Problem to solve:
Copy the data exactly from the line that contains "10 (163, 1929)" through the line that contains "View Post (127, 535)", keeping both end lines and leaving out everything else.

Input:

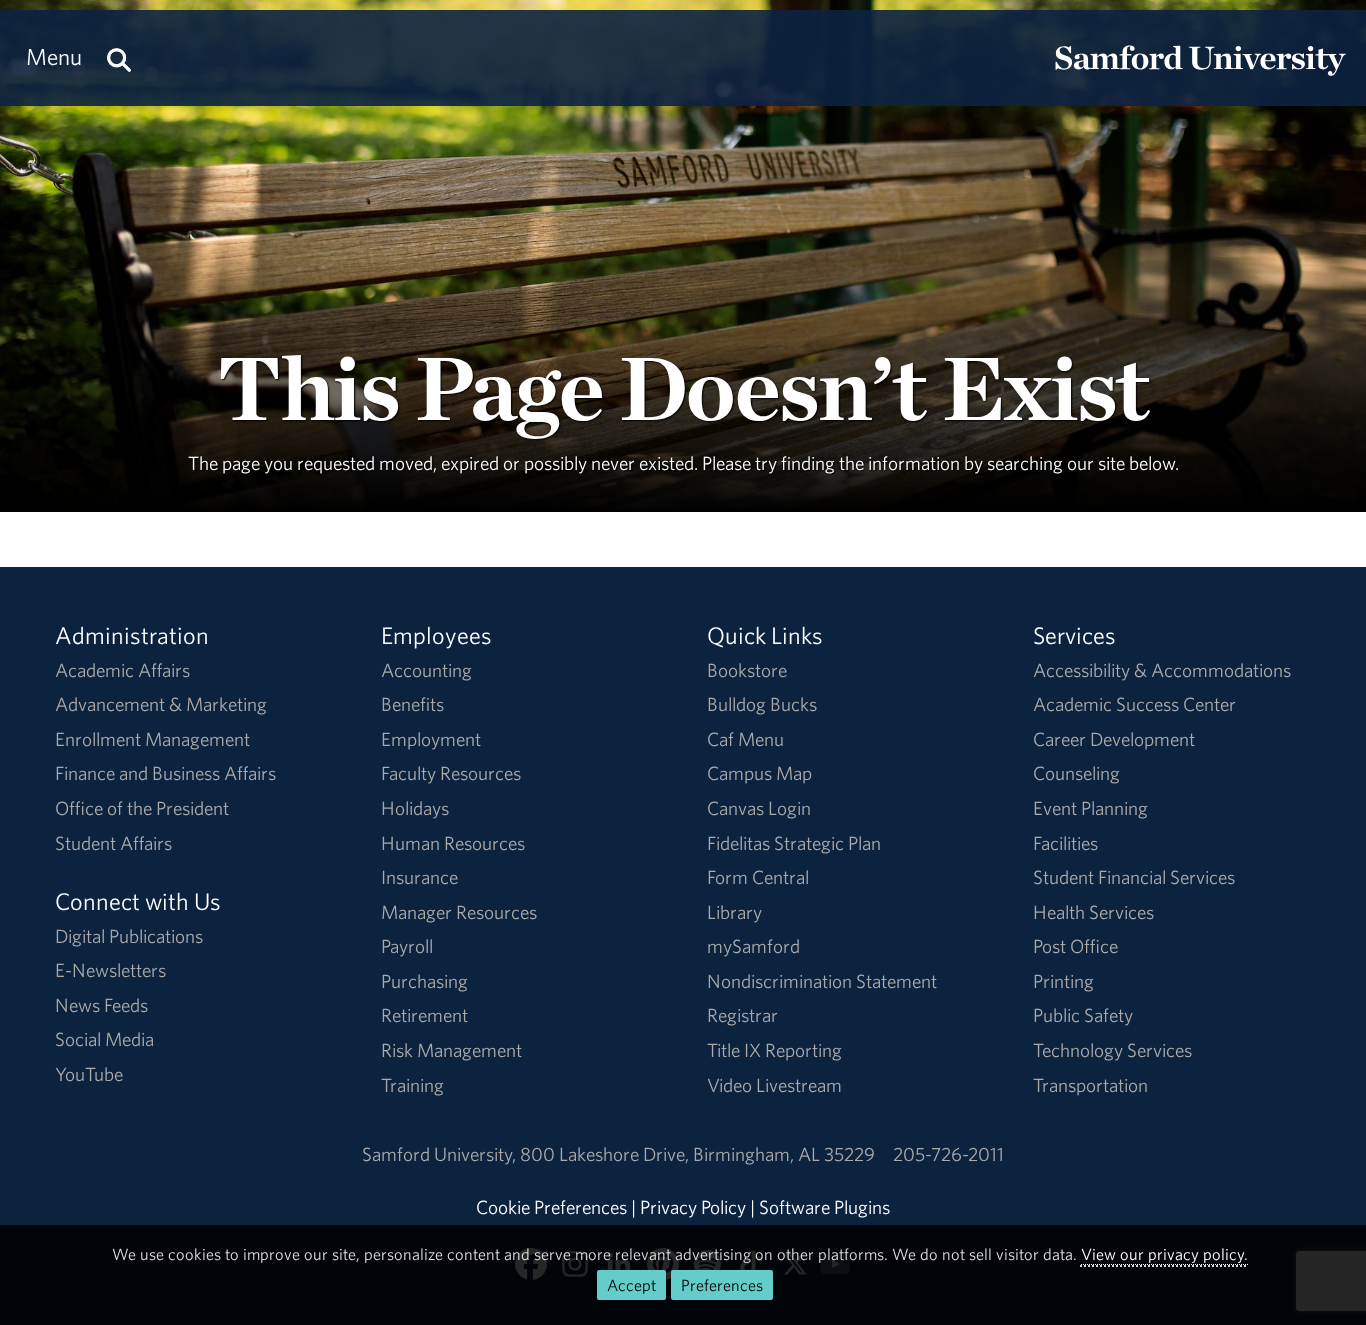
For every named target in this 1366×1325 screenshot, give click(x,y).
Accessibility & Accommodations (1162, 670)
---
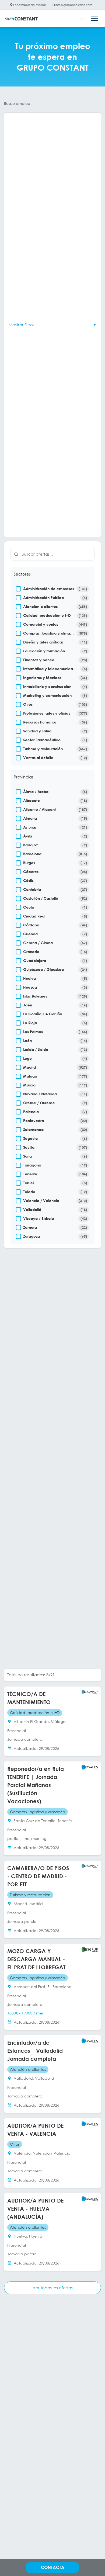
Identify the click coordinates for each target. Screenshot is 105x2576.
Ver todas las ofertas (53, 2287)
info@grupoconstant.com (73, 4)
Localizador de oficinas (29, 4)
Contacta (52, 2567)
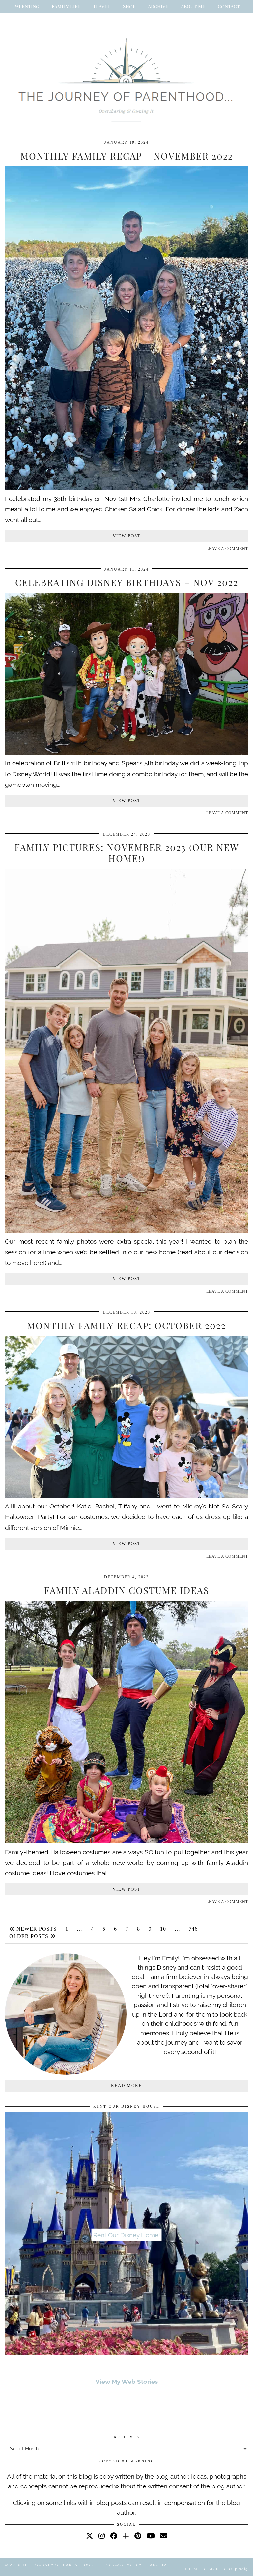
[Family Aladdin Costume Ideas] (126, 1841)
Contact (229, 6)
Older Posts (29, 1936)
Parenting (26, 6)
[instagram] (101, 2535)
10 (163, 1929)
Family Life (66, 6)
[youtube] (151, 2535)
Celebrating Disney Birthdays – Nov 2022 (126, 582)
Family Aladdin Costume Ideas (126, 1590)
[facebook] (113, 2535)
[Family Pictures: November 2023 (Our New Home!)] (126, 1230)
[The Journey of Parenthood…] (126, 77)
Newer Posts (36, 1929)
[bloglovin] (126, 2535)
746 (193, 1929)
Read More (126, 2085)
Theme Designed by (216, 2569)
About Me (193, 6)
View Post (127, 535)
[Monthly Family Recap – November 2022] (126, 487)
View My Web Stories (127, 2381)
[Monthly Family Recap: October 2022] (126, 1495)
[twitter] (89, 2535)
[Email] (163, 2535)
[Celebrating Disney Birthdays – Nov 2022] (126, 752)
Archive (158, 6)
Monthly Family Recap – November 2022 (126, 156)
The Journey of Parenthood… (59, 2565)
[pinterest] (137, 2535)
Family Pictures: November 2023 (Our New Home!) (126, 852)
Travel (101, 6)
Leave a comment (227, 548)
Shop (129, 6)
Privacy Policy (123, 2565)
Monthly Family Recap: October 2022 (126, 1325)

Response area:
10 (163, 1929)
Family Life (66, 6)
[youtube] (151, 2535)
Celebrating Disney Birthdays – Nov 2022 (126, 582)
Family Aladdin Costume Ideas (126, 1590)
[facebook] (113, 2535)
[Family Pictures: November 2023 (Our New Home!)] (126, 1230)
[The Journey of Parenthood…] (126, 77)
Newer Posts (36, 1929)
[bloglovin] (126, 2535)
746 (193, 1929)
Read More (126, 2085)
Theme Designed by (216, 2569)
About Me (193, 6)
View Post (127, 535)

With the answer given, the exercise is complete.